Jan Curious, the stage name for the singer in the band Chochukmo, called it ironic that restrictions on live music in this semiautonomous Chinese city were harsher than those on the mainland, where political speech is far more restricted.
The authorities there do not care about policing concerts, he said. “Maybe they’ll come and ask you for money. But they won’t tell you to stop.”
Hanes Cheung, the guitarist for the band Twisterella, said the average live house tended to fold after about two years and the shortage of proper music venues often forced bands to perform in restaurants against their will.
“Regulations kill the whole scene,” he said on a recent Sunday after playing a raucous set at Hidden Agenda as part of an all-day music event.
Hui, the club owner, spent much of the afternoon filtering through a mellow crowd of perhaps 100 people, and occasionally pausing to dance amid artificial fog and pulsing stage lights. He said that the event might be Hidden Agenda’s last, at least until his legal issues were resolved, and that he had lost about $14,000 (£10,848) in June after cancelling five performances that had been booked before his arrest in early May.
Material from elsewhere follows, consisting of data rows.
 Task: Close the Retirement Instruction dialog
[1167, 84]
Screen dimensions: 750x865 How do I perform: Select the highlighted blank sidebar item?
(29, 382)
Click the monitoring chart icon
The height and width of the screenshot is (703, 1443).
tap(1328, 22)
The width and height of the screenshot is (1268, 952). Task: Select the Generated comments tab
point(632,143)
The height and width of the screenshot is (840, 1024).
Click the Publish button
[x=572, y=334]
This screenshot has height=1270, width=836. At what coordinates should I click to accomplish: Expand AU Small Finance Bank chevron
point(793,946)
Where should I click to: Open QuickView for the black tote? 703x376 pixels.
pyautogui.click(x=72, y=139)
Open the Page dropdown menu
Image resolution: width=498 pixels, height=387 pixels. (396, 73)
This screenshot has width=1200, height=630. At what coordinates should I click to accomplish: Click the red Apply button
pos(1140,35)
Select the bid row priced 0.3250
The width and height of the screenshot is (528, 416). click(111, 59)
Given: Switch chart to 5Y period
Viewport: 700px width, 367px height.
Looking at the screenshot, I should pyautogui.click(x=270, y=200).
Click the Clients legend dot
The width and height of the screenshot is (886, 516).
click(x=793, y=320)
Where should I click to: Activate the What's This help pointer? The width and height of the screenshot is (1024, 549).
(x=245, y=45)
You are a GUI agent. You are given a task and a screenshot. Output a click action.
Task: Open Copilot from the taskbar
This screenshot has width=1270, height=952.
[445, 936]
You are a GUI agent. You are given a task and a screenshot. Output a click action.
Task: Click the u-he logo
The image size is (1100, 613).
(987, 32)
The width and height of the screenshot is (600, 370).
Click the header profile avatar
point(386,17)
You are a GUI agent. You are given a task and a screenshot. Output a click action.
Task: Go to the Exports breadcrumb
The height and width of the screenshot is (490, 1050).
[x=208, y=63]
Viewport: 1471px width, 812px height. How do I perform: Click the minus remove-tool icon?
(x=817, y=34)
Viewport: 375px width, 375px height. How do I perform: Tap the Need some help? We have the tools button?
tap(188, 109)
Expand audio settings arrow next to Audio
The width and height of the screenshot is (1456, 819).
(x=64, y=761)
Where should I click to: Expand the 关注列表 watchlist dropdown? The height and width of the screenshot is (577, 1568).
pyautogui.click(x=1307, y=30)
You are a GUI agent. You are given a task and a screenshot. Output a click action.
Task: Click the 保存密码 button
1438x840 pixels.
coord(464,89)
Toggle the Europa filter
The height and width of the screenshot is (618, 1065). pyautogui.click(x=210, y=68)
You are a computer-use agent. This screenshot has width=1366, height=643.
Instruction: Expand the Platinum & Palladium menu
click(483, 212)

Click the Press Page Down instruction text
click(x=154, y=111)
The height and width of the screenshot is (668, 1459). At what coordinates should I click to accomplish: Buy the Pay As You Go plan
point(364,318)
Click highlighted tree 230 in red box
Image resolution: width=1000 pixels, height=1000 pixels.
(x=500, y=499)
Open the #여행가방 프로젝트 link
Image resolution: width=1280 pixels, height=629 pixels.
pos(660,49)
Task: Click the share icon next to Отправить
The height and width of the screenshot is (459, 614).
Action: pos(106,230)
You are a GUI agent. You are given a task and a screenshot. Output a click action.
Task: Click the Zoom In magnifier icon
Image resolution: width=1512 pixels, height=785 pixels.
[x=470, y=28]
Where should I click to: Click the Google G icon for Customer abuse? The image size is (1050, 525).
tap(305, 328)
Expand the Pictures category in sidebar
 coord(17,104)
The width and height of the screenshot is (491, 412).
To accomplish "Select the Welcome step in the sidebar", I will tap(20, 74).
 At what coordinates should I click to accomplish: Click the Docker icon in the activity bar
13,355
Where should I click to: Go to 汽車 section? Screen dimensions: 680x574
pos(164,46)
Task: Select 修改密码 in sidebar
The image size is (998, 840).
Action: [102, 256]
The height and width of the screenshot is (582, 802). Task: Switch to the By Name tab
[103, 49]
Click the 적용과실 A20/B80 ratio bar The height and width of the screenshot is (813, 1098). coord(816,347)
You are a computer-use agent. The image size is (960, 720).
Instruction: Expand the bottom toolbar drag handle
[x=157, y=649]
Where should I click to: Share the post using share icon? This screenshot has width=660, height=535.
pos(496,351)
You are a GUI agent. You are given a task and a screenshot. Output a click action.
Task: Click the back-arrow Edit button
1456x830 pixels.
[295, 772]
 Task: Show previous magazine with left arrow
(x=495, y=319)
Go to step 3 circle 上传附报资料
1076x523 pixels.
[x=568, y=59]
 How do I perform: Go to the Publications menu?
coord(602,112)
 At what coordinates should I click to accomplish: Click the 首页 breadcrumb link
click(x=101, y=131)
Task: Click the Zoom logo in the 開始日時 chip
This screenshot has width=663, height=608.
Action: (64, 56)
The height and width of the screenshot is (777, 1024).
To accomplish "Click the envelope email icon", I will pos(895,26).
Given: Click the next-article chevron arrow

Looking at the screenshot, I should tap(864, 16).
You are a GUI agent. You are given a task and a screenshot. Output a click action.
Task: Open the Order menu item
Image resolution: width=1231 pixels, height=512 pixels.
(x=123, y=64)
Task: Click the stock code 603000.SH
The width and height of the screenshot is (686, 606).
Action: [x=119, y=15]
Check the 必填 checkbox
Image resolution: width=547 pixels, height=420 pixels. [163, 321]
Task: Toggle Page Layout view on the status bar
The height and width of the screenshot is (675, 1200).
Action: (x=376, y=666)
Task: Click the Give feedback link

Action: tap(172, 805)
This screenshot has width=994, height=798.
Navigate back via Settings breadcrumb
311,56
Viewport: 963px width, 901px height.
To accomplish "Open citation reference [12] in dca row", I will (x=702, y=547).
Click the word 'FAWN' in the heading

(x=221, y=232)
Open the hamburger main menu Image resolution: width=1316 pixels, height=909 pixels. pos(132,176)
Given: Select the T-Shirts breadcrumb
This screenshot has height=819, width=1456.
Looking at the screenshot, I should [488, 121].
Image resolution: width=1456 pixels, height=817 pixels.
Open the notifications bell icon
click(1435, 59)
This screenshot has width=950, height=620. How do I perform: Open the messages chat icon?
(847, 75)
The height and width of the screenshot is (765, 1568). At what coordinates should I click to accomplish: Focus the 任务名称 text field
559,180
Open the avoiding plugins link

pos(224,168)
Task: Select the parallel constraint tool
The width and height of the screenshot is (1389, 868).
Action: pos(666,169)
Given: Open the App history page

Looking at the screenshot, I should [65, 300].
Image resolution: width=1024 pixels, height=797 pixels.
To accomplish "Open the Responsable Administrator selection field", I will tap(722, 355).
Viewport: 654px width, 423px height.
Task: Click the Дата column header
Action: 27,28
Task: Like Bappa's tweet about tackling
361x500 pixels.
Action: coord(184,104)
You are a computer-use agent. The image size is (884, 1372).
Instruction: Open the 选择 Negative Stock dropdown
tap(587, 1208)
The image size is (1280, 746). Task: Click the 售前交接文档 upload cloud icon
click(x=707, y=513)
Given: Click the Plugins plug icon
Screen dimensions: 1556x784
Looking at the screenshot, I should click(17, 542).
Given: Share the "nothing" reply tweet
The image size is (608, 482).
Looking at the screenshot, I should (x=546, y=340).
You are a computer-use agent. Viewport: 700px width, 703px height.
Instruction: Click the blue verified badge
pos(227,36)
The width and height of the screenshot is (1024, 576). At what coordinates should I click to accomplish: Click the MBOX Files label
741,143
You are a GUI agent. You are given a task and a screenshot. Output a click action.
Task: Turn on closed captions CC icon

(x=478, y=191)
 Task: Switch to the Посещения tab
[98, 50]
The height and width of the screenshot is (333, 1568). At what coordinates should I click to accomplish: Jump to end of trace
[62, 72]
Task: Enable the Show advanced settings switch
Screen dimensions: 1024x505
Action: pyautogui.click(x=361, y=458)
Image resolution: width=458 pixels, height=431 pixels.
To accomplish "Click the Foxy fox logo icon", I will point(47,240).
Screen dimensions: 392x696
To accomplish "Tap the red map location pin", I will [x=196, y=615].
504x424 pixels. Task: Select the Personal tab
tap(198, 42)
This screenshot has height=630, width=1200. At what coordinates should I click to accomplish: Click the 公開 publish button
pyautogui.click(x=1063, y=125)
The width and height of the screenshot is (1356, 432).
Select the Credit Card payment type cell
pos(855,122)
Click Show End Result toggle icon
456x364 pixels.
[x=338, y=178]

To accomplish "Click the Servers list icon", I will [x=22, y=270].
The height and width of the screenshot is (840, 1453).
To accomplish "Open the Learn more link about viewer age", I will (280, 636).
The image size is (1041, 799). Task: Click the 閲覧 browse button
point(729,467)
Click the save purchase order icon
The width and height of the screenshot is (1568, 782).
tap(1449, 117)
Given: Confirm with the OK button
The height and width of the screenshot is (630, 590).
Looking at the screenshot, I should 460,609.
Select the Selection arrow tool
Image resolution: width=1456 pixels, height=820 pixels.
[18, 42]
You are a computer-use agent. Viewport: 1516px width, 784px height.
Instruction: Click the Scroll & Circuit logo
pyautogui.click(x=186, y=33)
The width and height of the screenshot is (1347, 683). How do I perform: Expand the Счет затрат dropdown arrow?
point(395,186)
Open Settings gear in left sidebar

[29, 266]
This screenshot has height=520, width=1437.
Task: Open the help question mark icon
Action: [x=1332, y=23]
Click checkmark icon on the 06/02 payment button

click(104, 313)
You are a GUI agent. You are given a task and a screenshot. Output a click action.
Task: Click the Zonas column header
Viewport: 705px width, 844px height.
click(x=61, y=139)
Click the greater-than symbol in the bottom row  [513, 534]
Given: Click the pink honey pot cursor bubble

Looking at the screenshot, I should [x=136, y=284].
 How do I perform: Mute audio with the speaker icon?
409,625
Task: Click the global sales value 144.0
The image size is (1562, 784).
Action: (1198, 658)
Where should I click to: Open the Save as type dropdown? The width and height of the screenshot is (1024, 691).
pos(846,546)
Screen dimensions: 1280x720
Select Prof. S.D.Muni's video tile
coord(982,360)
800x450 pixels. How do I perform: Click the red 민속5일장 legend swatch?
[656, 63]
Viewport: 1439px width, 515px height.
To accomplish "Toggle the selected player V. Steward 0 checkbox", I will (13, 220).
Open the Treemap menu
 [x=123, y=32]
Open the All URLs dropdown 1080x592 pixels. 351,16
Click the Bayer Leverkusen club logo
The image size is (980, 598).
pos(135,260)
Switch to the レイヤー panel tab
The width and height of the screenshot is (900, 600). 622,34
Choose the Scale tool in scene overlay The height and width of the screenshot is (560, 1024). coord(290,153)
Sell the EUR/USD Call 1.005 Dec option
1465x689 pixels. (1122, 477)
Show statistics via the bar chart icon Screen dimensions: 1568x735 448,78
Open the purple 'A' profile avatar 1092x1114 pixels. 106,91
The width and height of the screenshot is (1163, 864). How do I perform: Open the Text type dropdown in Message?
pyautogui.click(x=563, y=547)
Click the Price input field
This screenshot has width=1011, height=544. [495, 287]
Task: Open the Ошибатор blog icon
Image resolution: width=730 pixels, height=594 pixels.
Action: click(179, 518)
Hui, 30, said he did not expect the rules governing the music scene to change because any overhaul could upset long-established relationships between city officials and real estate interests.
Officially designating a live house as a venue would affect developers by altering the dynamics of the property market, he said. “The government doesn’t want to have any argument with them, which is why they’re going to push us away.”